Consolidation continues in the delivery sector. DoorDash announced it has agreed to acquire Wolt (pronounced “volt”), a Helsinki-based delivery firm in an all-stock transaction that values the company at approximately $8.1 billion. If the proposed merger goes through, it will be the largest in the meal delivery space.
“This partnership is really about acceleration and expansion to play for a bigger prize on an even larger global stage,” said CEO Tony Xu on DoorDash’s Q3 earnings call. Relative to its peers, DoorDash has been slow to expand internationally. The company’s delivery service is only available in four countries: the U.S., Canada, Australia and Japan, while Uber Eats is available in 33 countries.
“Wolt operates in 23 markets, of which 22 are in new markets for DoorDash,” Xu continued. Wolt’s countries of operation include Germany, Poland and Czechia, and have a total population of more than 370 million. The only overlap between the two companies is in Japan. DoorDash launched in Sendai, near Tokyo, in June.
The acquisition signals heightened delivery competition in Europe and Germany, in particular, where delivery giants Just Eat Takeaway, Uber Eats and Delivery Hero are all already competing.
DoorDash is reportedly in talks to make a significant investment in German grocery delivery firm Flink. An article from the Financial Times puts the figure at $400 million. The recent spate of deal-making may lead to a delivery “cold war” in Europe, Barclays analyst Ross Sandler told the FT.
This isn’t DoorDash’s first acquisition. It acquired Caviar, a San Francisco-based food delivery firm in 2019, and has purchased several robotics companies, including Scotty Labs, an autonomous driving company, and Chowbotics. Read Food On Demand’s coverage of the Chowbotics acquisition here.
Miki Kuusi, co-founder and CEO of Wolt, will stay on as head of DoorDash International. According to an investor presentation, “key executives and country leaders have agreed to join DoorDash.”
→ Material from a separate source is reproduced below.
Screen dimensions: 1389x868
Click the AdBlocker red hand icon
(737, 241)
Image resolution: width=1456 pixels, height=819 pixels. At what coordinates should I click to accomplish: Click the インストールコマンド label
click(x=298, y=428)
“Our priorities still remain. First, to build the number one food app in the U.S.,” said DoorDash CFO Prabir Adarkar on an earnings call. The acquisition “preserves [DoorDash’s] existing management bandwidth to go after the large opportunity that exists in the U.S.,” he continued.
DoorDash reported Q3 earnings alongside the acquisition announcement. The company beat revenue estimates by a healthy margin and reported higher order volume than it did in Q3 2020. The performance tells us what many operators already know: that 2020 delivery habits are here to stay, even as pandemic conditions ease.
DoorDash’s stock jumped on the news, although it’s unclear which news investors were excited about. Regardless, it’s a good sign for the company, which likely wants to avoid a Cat Rock Capital v. Just Eat Takeaway situation.